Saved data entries
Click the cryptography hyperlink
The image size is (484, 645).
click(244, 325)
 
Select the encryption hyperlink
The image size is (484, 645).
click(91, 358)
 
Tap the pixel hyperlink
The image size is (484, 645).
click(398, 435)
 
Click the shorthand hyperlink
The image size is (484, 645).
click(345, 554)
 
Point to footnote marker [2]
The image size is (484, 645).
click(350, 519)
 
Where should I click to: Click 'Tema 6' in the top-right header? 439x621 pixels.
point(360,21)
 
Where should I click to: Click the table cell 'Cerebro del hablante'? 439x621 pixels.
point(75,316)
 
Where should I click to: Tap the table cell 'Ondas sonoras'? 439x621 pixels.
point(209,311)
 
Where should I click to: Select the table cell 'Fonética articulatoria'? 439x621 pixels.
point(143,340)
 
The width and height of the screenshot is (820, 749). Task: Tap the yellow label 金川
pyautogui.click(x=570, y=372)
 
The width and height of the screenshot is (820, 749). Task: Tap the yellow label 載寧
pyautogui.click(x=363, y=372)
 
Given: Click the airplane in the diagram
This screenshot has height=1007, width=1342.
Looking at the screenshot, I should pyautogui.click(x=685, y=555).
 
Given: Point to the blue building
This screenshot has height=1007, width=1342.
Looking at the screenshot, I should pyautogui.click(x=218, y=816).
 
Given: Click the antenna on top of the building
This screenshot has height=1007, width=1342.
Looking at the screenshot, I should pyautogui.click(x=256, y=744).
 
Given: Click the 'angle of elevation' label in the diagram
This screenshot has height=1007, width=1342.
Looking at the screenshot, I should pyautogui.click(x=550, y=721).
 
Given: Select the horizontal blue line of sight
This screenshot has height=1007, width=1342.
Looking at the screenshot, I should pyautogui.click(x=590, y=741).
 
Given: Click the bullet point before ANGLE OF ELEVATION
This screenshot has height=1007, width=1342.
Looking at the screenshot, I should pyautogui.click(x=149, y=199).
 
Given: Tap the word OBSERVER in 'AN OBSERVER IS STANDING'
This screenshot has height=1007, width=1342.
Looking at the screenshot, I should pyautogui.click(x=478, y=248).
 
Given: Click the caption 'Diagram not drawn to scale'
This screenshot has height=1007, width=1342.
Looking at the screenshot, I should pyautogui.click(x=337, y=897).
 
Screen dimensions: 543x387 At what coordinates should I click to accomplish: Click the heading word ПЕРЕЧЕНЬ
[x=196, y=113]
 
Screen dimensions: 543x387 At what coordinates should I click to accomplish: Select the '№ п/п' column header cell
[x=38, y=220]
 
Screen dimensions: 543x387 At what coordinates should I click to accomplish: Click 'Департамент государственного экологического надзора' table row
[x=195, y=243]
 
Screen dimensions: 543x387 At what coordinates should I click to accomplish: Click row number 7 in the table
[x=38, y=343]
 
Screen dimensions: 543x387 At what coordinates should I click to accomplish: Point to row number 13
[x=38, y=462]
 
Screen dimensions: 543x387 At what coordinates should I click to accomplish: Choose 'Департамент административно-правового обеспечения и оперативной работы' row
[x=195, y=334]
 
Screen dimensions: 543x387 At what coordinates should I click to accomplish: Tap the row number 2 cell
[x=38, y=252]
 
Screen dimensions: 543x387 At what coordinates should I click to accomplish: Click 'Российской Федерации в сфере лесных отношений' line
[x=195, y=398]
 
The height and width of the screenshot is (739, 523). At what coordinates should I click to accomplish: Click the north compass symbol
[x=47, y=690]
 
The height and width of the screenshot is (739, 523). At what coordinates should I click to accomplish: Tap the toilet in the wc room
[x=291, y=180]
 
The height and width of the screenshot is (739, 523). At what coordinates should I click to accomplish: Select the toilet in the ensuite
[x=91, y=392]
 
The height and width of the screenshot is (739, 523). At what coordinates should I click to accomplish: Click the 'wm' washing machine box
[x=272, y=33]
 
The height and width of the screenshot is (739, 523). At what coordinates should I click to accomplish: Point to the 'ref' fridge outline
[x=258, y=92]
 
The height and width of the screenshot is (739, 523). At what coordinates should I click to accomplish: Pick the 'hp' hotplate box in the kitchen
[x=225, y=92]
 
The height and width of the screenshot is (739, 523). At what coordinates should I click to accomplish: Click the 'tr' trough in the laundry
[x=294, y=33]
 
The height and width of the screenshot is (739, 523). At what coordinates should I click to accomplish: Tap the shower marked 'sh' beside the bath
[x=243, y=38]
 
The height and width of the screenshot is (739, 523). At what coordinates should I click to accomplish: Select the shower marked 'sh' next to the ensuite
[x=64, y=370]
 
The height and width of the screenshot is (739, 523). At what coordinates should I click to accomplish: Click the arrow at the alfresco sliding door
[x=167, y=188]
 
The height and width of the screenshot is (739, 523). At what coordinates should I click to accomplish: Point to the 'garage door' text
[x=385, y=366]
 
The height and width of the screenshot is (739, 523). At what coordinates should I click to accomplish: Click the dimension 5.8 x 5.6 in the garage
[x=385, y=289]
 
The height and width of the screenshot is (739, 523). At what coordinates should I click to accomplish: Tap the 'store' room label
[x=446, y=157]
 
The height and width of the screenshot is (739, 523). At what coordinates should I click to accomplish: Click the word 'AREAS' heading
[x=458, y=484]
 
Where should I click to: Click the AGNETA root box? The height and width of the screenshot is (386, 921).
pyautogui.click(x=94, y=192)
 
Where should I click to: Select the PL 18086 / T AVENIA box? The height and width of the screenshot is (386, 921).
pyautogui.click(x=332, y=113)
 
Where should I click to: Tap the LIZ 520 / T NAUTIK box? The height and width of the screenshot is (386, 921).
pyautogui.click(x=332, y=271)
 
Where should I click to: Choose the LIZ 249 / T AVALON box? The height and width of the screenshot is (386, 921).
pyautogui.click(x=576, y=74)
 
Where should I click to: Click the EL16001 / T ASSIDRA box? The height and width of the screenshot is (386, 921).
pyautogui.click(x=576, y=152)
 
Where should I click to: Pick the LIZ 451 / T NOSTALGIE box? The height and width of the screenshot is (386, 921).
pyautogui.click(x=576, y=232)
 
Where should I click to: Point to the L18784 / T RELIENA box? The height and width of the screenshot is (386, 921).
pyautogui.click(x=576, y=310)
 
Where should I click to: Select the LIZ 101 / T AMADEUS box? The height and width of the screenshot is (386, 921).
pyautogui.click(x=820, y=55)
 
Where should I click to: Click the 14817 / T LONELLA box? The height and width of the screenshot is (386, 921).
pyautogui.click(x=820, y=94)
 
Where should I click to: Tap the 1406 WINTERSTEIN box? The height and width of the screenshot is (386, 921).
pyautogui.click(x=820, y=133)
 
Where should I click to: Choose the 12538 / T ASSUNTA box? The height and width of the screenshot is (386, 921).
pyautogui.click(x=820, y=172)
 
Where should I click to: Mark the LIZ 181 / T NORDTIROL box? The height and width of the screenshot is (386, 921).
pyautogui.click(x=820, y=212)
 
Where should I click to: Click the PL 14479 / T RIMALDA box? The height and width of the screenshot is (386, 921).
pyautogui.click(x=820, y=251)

WRITTEN EXERCISE: Swap every "hyperlink" in the material above for "link" and write the material out again with nothing else changed.

RESPONSE BELOW:
Click the cryptography link
The image size is (484, 645).
click(244, 325)
 
Select the encryption link
The image size is (484, 645).
click(91, 358)
 
Tap the pixel link
The image size is (484, 645).
click(398, 435)
 
Click the shorthand link
The image size is (484, 645).
click(345, 554)
 
Point to footnote marker [2]
The image size is (484, 645).
click(350, 519)
 
Where should I click to: Click 'Tema 6' in the top-right header? 439x621 pixels.
point(360,21)
 
Where should I click to: Click the table cell 'Cerebro del hablante'? 439x621 pixels.
point(75,316)
 
Where should I click to: Tap the table cell 'Ondas sonoras'? 439x621 pixels.
point(209,311)
 
Where should I click to: Select the table cell 'Fonética articulatoria'? 439x621 pixels.
point(143,340)
 
The width and height of the screenshot is (820, 749). Task: Tap the yellow label 金川
pyautogui.click(x=570, y=372)
 
The width and height of the screenshot is (820, 749). Task: Tap the yellow label 載寧
pyautogui.click(x=363, y=372)
 
Given: Click the airplane in the diagram
This screenshot has height=1007, width=1342.
Looking at the screenshot, I should pyautogui.click(x=685, y=555).
 
Given: Point to the blue building
This screenshot has height=1007, width=1342.
Looking at the screenshot, I should pyautogui.click(x=218, y=816).
 
Given: Click the antenna on top of the building
This screenshot has height=1007, width=1342.
Looking at the screenshot, I should pyautogui.click(x=256, y=744).
 
Given: Click the 'angle of elevation' label in the diagram
This screenshot has height=1007, width=1342.
Looking at the screenshot, I should pyautogui.click(x=550, y=721).
 
Given: Select the horizontal blue line of sight
This screenshot has height=1007, width=1342.
Looking at the screenshot, I should pyautogui.click(x=590, y=741).
 
Given: Click the bullet point before ANGLE OF ELEVATION
This screenshot has height=1007, width=1342.
Looking at the screenshot, I should pyautogui.click(x=149, y=199).
 
Given: Tap the word OBSERVER in 'AN OBSERVER IS STANDING'
This screenshot has height=1007, width=1342.
Looking at the screenshot, I should pyautogui.click(x=478, y=248).
 
Given: Click the caption 'Diagram not drawn to scale'
This screenshot has height=1007, width=1342.
Looking at the screenshot, I should pyautogui.click(x=337, y=897).
 
Screen dimensions: 543x387 At what coordinates should I click to accomplish: Click the heading word ПЕРЕЧЕНЬ
[x=196, y=113]
 
Screen dimensions: 543x387 At what coordinates should I click to accomplish: Select the '№ п/п' column header cell
[x=38, y=220]
 
Screen dimensions: 543x387 At what coordinates should I click to accomplish: Click 'Департамент государственного экологического надзора' table row
[x=195, y=243]
 
Screen dimensions: 543x387 At what coordinates should I click to accomplish: Click row number 7 in the table
[x=38, y=343]
 
Screen dimensions: 543x387 At what coordinates should I click to accomplish: Point to row number 13
[x=38, y=462]
 
Screen dimensions: 543x387 At what coordinates should I click to accomplish: Choose 'Департамент административно-правового обеспечения и оперативной работы' row
[x=195, y=334]
 
Screen dimensions: 543x387 At what coordinates should I click to accomplish: Tap the row number 2 cell
[x=38, y=252]
 
Screen dimensions: 543x387 At what coordinates should I click to accomplish: Click 'Российской Федерации в сфере лесных отношений' line
[x=195, y=398]
 
The height and width of the screenshot is (739, 523). At what coordinates should I click to accomplish: Click the north compass symbol
[x=47, y=690]
 
The height and width of the screenshot is (739, 523). At what coordinates should I click to accomplish: Tap the toilet in the wc room
[x=291, y=180]
 
The height and width of the screenshot is (739, 523). At what coordinates should I click to accomplish: Select the toilet in the ensuite
[x=91, y=392]
 
The height and width of the screenshot is (739, 523). At what coordinates should I click to accomplish: Click the 'wm' washing machine box
[x=272, y=33]
 
The height and width of the screenshot is (739, 523). At what coordinates should I click to accomplish: Point to the 'ref' fridge outline
[x=258, y=92]
 
The height and width of the screenshot is (739, 523). At what coordinates should I click to accomplish: Pick the 'hp' hotplate box in the kitchen
[x=225, y=92]
 
The height and width of the screenshot is (739, 523). At what coordinates should I click to accomplish: Click the 'tr' trough in the laundry
[x=294, y=33]
 
The height and width of the screenshot is (739, 523). At what coordinates should I click to accomplish: Tap the shower marked 'sh' beside the bath
[x=243, y=38]
 
The height and width of the screenshot is (739, 523). At what coordinates should I click to accomplish: Select the shower marked 'sh' next to the ensuite
[x=64, y=370]
 
The height and width of the screenshot is (739, 523). At what coordinates should I click to accomplish: Click the arrow at the alfresco sliding door
[x=167, y=188]
 
The height and width of the screenshot is (739, 523). At what coordinates should I click to accomplish: Point to the 'garage door' text
[x=385, y=366]
 
The height and width of the screenshot is (739, 523). At what coordinates should I click to accomplish: Click the dimension 5.8 x 5.6 in the garage
[x=385, y=289]
 
The height and width of the screenshot is (739, 523). At what coordinates should I click to accomplish: Tap the 'store' room label
[x=446, y=157]
 
The height and width of the screenshot is (739, 523). At what coordinates should I click to accomplish: Click the word 'AREAS' heading
[x=458, y=484]
 
Where should I click to: Click the AGNETA root box? The height and width of the screenshot is (386, 921).
pyautogui.click(x=94, y=192)
 
Where should I click to: Select the PL 18086 / T AVENIA box? The height and width of the screenshot is (386, 921).
pyautogui.click(x=332, y=113)
 
Where should I click to: Tap the LIZ 520 / T NAUTIK box? The height and width of the screenshot is (386, 921).
pyautogui.click(x=332, y=271)
 
Where should I click to: Choose the LIZ 249 / T AVALON box? The height and width of the screenshot is (386, 921).
pyautogui.click(x=576, y=74)
 
Where should I click to: Click the EL16001 / T ASSIDRA box? The height and width of the screenshot is (386, 921).
pyautogui.click(x=576, y=152)
 
Where should I click to: Pick the LIZ 451 / T NOSTALGIE box? The height and width of the screenshot is (386, 921).
pyautogui.click(x=576, y=232)
 
Where should I click to: Point to the L18784 / T RELIENA box? The height and width of the screenshot is (386, 921).
pyautogui.click(x=576, y=310)
 
Where should I click to: Select the LIZ 101 / T AMADEUS box? The height and width of the screenshot is (386, 921).
pyautogui.click(x=820, y=55)
 
Where should I click to: Click the 14817 / T LONELLA box? The height and width of the screenshot is (386, 921).
pyautogui.click(x=820, y=94)
 
Where should I click to: Tap the 1406 WINTERSTEIN box? The height and width of the screenshot is (386, 921).
pyautogui.click(x=820, y=133)
 
Where should I click to: Choose the 12538 / T ASSUNTA box? The height and width of the screenshot is (386, 921).
pyautogui.click(x=820, y=172)
 
Where should I click to: Mark the LIZ 181 / T NORDTIROL box? The height and width of the screenshot is (386, 921).
pyautogui.click(x=820, y=212)
 
Where should I click to: Click the PL 14479 / T RIMALDA box? The height and width of the screenshot is (386, 921).
pyautogui.click(x=820, y=251)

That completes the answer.